Uluslararası Globalleşme Sürecinde Kırgızistan’da Din Bilimleri ve Ahlak Bilgisi Öğretiminin Meseleleri Sempozyumu (21-22 Mayıs 2007), Bishkek, Kırgızistan, 21 - 22 Mayıs 2007, ss.310-315
Bir zamanlar Sünnî- Hanefî dini anlayışın temsilciliğini yapmış, ilim ve irfan
merkezi olarak tanınmış, bu anlayışın dev şahsiyetlerini ve eserlerini ortaya çıkarmış olan bu bölge, uzun yıllar SSCB yönetimi altında bulunmasıyla, sahip olduğu
dini değerlerden uzaklaşmak mecburiyetinde kalmıştır. Zira SSCB, XVIII. Yüzyılın
ortalarında bu ülkeleri işgal etmeye başlamış, özellikle de XIX. Yüzyılın ikinci yarısından itibaren bu bölgelere Rus nüfusu yerleştirme ve Hıristiyanlaştırma faaliyetlerine girişmiştir. 1917 devriminden sonra ise tamamen dinsizlik politikası izleyerek,
bütünüyle din eğitimini ve dini kurumları yasaklamıştır.
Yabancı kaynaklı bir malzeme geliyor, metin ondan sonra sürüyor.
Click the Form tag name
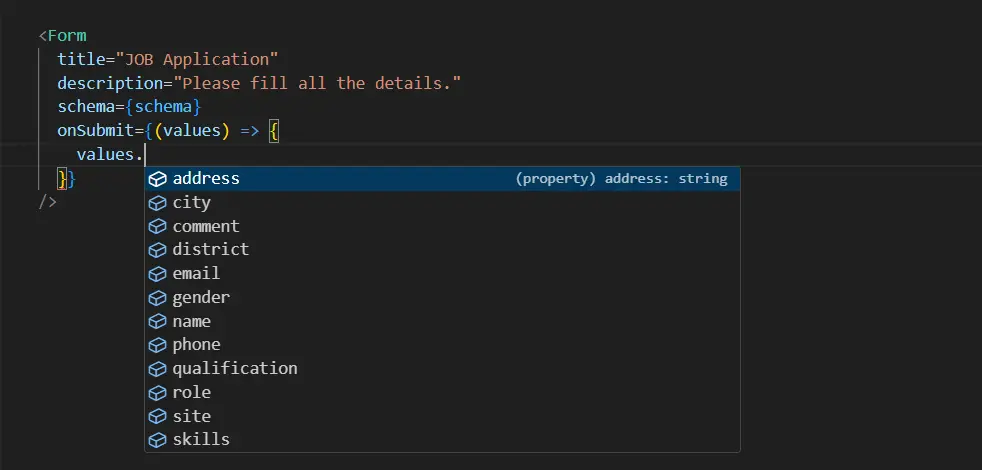This screenshot has height=470, width=982. coord(67,36)
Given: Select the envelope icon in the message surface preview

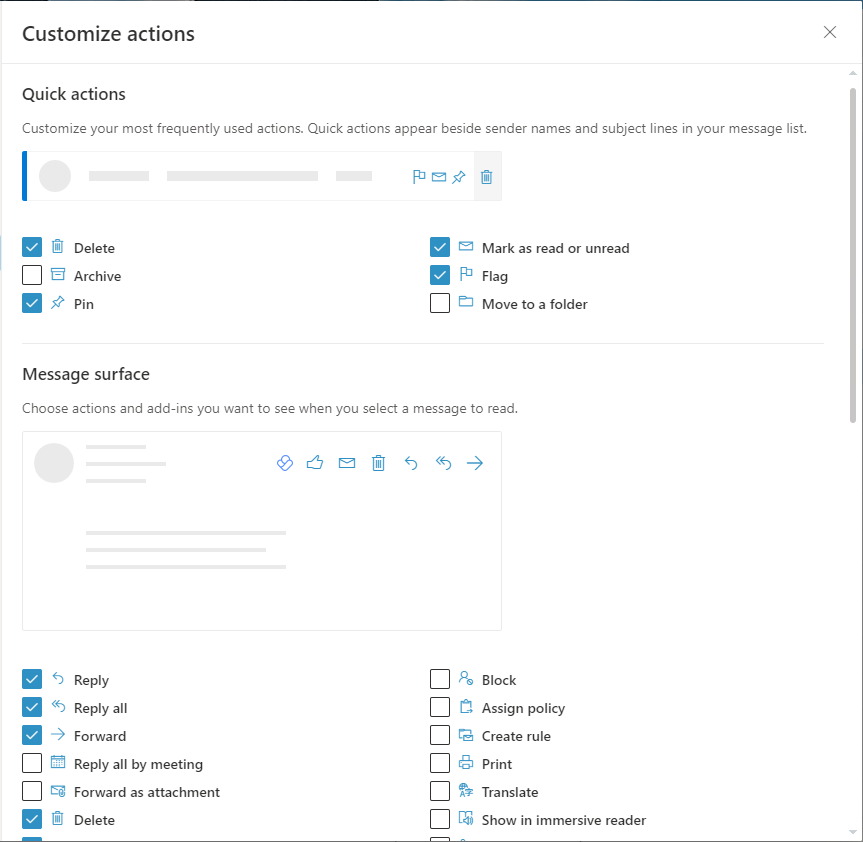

SSCB’nin dağılmasından
sonra bağımsızlıklarına kavuşan bölge halkları, dini kimlik açısından büyük problemlerle baş başa kalmışlardır. İlk anda tarihî genlerinde taşıdıkları İslâmî birikimlerle dine yoğun ilgi gösteren halk, din adamı, din eğitimi veren kurumlar ve dini
literatür yetersizliği gibi sebeplerle sağlam bir dini anlayışa sahip olma bakımından
büyük engellerle karşılaşmıştır. Ayrıca bu bölgelerde ister İslâmî kaynaklı olsun, ister başka din kaynaklı olsun çeşitli dini grupların serbestçe faaliyet gösterecekleri
müsait zeminler teşekkül etmiştir. Öğrenebildiğimiz ve tanık olabildiğimiz kadarıyla
yüzlerce dini menşe’li grup bu topraklarda faaliyet göstermektedir. Devlet yetkilileri
demokrasi ve özgürlük adına her türlü dini akımın çalışmalarına izin vermektedirler.
Fakat ülkede bu girişimin oluşturacağı kaos ortamının, halkın dini anlayışı üzerinde
oluşturacağı menfi durum pek nazar-ı dikkate alınmamaktadır.